Уважаемые эксперты, примите мою личную (и от лица Лаборатории Касперского) благодарность за Вашу работу. Надеюсь, что эти лицензионные ключи не окажутся причиной разногласий между приверженцами различных производителей средств безопасности, и Ваши советы по прежнему будут помогать лечить компьютеры вне зависимости от личных предпочтений.
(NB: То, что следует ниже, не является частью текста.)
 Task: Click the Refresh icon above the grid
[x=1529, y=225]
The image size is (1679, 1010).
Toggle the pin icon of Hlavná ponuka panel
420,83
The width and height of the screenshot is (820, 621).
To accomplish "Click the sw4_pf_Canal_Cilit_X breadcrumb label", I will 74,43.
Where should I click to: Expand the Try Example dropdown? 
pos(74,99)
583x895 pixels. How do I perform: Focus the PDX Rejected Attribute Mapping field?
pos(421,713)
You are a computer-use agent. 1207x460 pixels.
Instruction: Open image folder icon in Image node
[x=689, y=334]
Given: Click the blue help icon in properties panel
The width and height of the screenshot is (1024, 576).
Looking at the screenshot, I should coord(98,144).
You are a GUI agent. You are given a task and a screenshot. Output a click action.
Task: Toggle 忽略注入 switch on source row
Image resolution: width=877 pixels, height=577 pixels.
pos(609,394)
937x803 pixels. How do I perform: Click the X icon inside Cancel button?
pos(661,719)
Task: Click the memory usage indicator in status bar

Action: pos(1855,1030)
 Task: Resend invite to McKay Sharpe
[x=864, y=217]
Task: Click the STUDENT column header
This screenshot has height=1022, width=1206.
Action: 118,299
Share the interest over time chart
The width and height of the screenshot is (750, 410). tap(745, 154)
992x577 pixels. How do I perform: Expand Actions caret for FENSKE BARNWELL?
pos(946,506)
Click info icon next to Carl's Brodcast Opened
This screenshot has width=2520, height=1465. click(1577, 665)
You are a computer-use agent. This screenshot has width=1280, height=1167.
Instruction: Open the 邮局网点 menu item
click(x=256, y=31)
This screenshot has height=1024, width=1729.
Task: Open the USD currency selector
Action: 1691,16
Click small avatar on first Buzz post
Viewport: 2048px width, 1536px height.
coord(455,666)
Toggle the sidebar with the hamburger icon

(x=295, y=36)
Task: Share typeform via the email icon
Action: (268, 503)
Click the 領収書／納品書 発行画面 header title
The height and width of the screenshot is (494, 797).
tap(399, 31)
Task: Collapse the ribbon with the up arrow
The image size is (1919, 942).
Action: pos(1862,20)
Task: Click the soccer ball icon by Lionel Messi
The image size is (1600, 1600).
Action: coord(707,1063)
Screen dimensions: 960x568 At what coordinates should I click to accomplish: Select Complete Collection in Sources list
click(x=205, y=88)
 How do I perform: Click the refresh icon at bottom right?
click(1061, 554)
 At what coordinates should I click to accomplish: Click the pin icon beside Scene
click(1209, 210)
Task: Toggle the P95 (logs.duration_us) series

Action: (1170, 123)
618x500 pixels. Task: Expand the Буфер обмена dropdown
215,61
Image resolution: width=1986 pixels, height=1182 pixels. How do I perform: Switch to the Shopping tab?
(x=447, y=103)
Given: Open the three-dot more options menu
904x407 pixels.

P.S. WaterFish, реклама КАВ/КИС6, к сожалению, сильно отстает от самого продукта. Это я вам как разработчик говорю. Обвинения в излишней рекламе, на мой взгляд, безосновательны. Если у Вас есть причины обвинять ЛК во лжи по поводу КАВ/КИС6 - напишите мне в личку, я со своей стороны постараюсь устранить эти недоразумения. Благодарю за понимание.

----------


## WaterFish

> однако я поддерживаю Вас во мнении, что реклама средств безопасности на этом сайте может сыграть отрицательную роль в его работе.


Спасибо за понимание.
Другое в ПМ.  :Smiley:

----------


## NickGolovko

Частично согласен с WaterFish. Могу привести в пример себя. =) Я тоже имею наградной ключ, но в подписи это не афиширую  :Smiley:

----------


## Geser

> Частично согласен с WaterFish. Могу привести в пример себя. =) Я тоже имею наградной ключ, но в подписи это не афиширую


Афишировать или нет личное дело каждого. Если бы антивирус был плохой, то никто бы ключики не просил и не афишировал. А если продукт достойный, то не грех показать это окружающим. Мы, например, всем советуем проверить компьютер Куритом от ДрВеб. Это тоже своего рода реклама. Ну так что, не советовать?

----------


## WaterFish

Geser, дело не в том плохой или хороший продукт, а в том во что может превратиться любой форум, если каждый захочет запихнуть себе в подпись рекламу. Чем это будет отличаться от рекламных ботов?  :Smiley:

----------


## Geser

> Geser, дело не в том плохой или хороший продукт, а в том во что может превратиться любой форум, если каждый захочет запихнуть себе в подпись рекламу. Чем это будет отличаться от рекламных ботов?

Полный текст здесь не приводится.